* [EXERCISE REQUIREMENTS]: Pull out all lines from the listing below in which the word "agent" appears.

▬▬▬▬▬▬▬▬▬▬

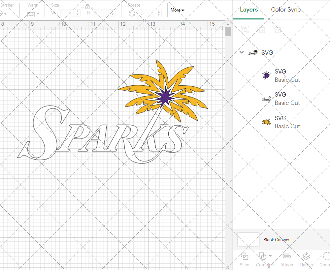Viewport: 330px width, 270px height.
Task: Toggle the size aspect ratio lock
Action: 87,7
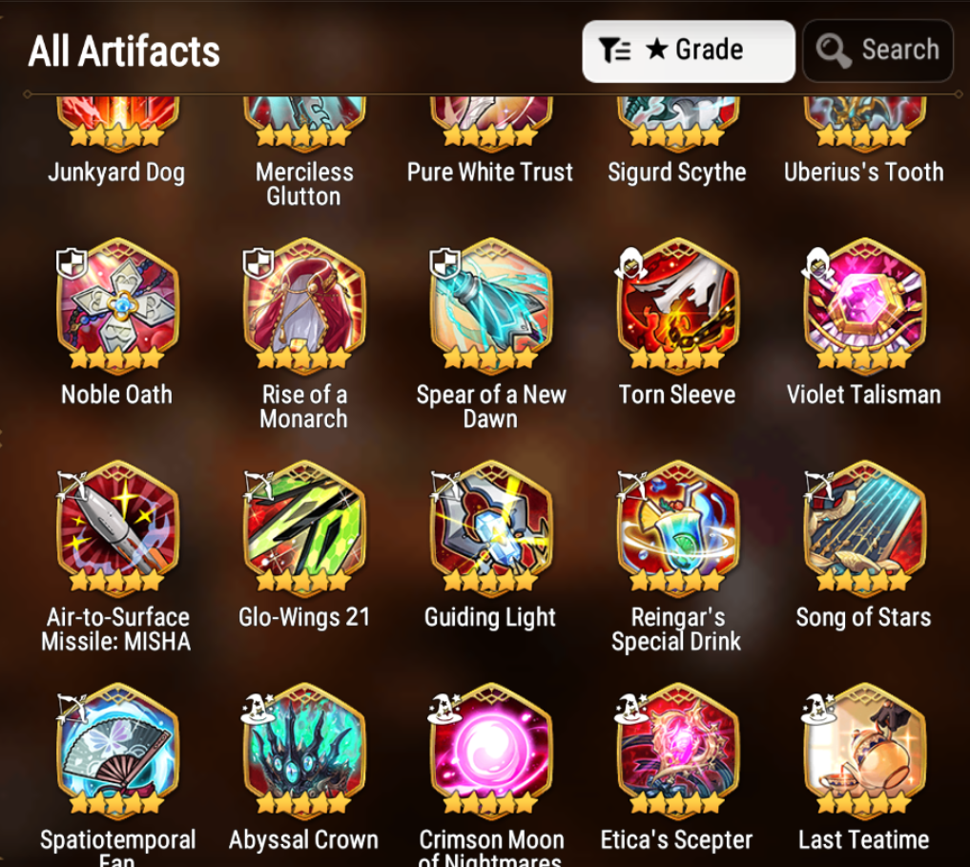970x867 pixels.
Task: Select the Uberius's Tooth artifact thumbnail
Action: tap(864, 124)
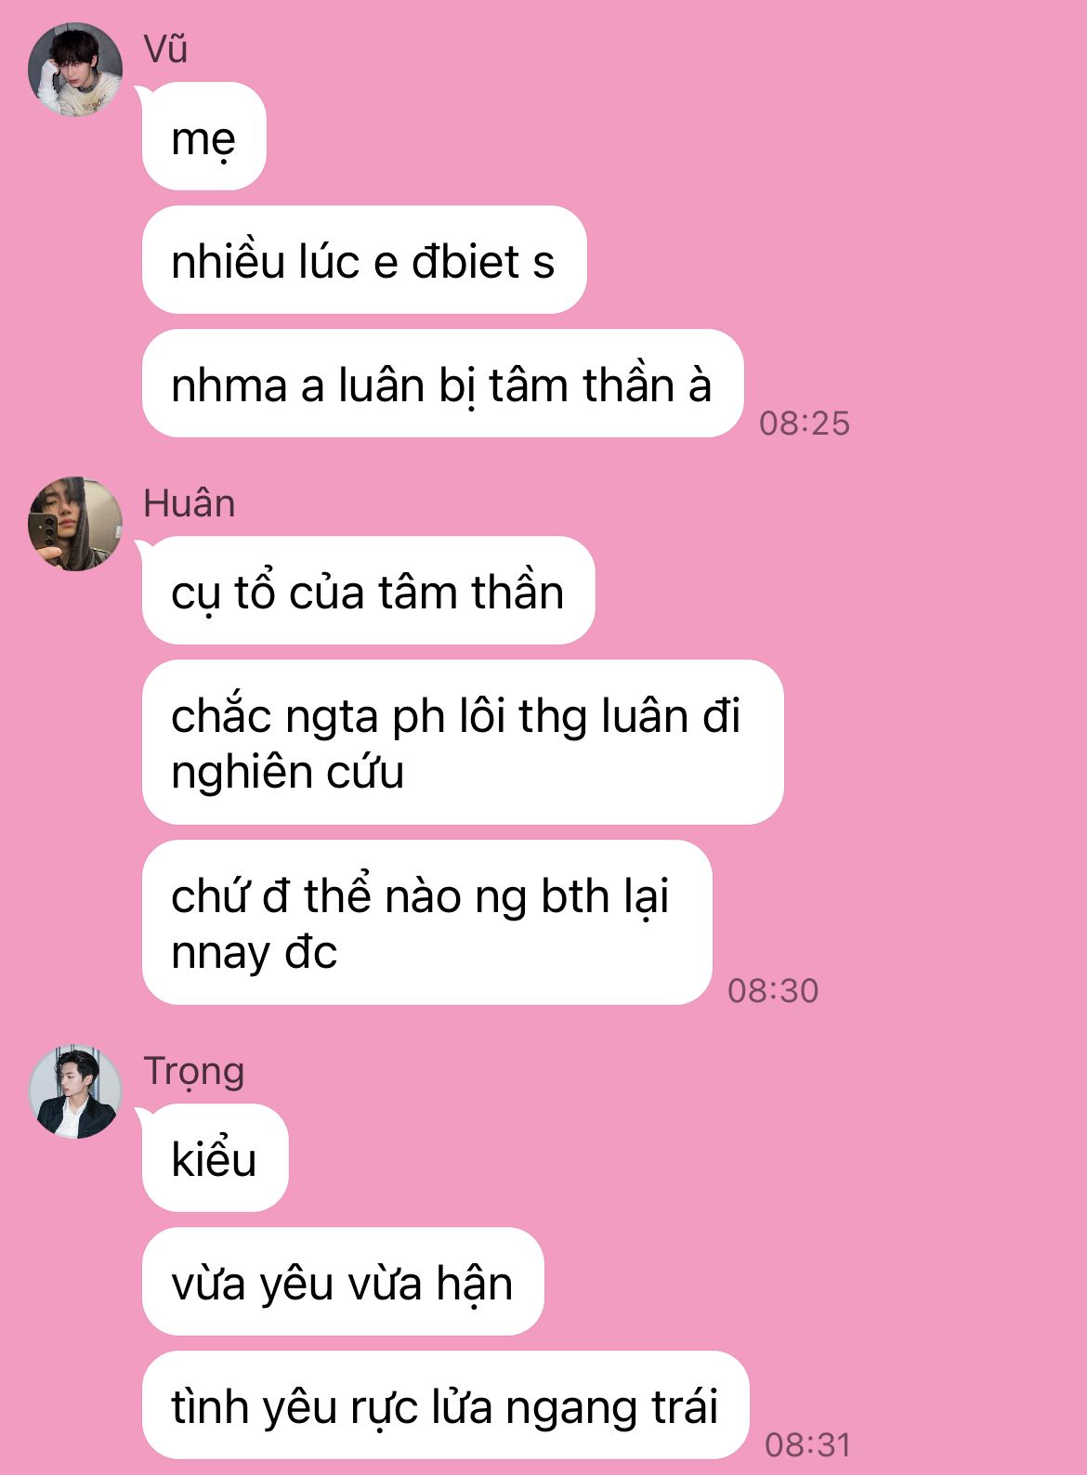1087x1475 pixels.
Task: Select message 'chứ đ thể nào ng bth'
Action: 427,922
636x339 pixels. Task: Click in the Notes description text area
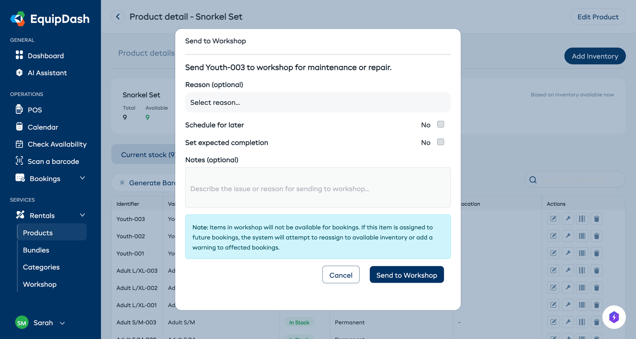point(318,188)
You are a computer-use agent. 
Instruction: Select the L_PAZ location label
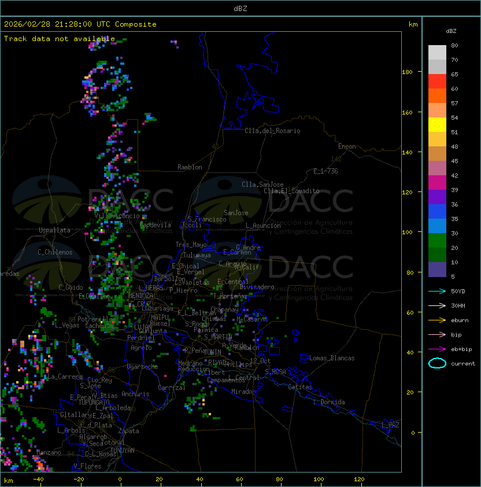click(390, 425)
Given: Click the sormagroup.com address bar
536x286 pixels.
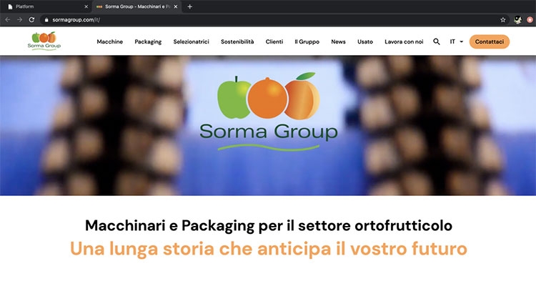Looking at the screenshot, I should pos(274,20).
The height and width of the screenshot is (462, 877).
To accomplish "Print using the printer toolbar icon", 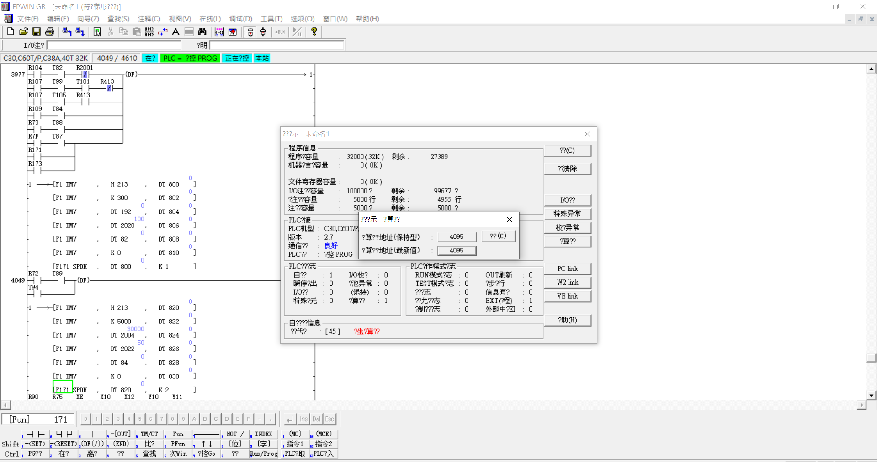I will (50, 32).
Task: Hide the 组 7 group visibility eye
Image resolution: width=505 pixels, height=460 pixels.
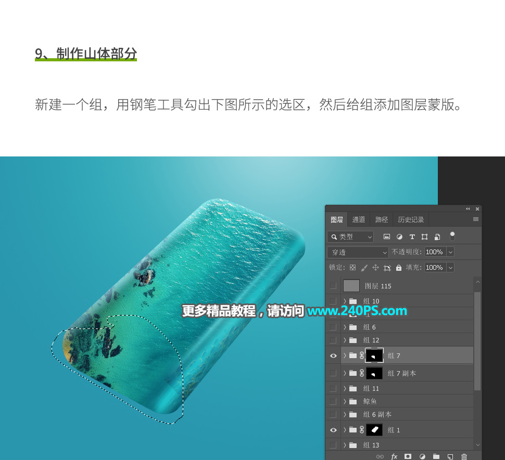Action: click(x=333, y=356)
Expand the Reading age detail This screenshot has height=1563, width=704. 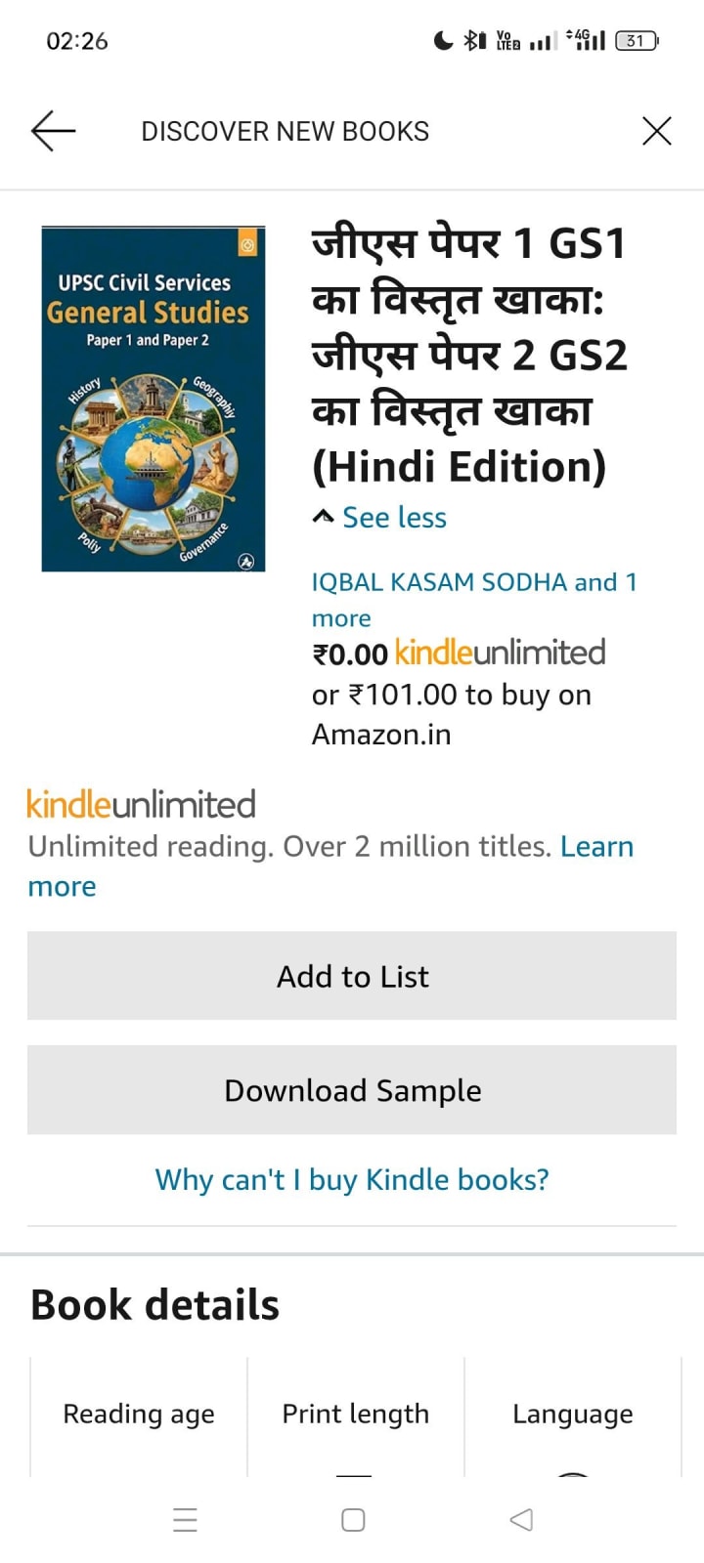(x=138, y=1414)
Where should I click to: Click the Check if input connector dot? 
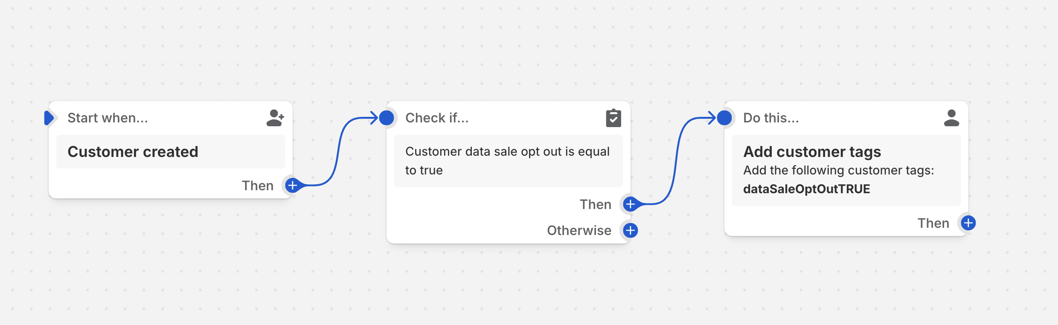387,118
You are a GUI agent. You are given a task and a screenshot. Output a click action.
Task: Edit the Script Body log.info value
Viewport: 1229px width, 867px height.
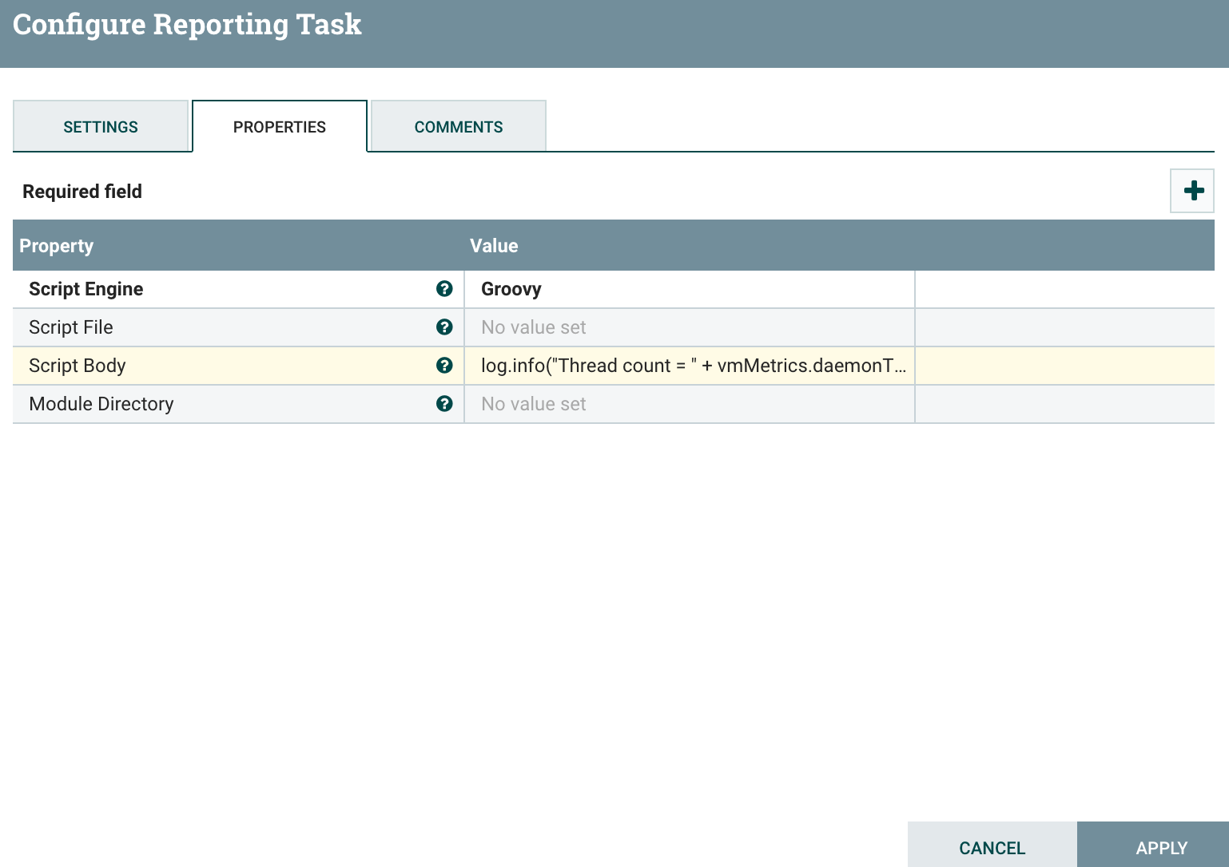click(689, 366)
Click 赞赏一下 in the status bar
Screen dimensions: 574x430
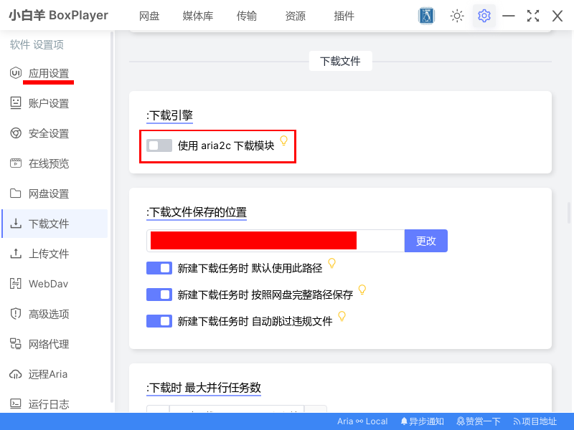[x=478, y=421]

▬▬▬▬▬▬▬▬▬▬

* [EXERCISE ANSWER]:
You are a computer-use agent. 
You are a GUI agent. You are given a task and a screenshot. Output a click action.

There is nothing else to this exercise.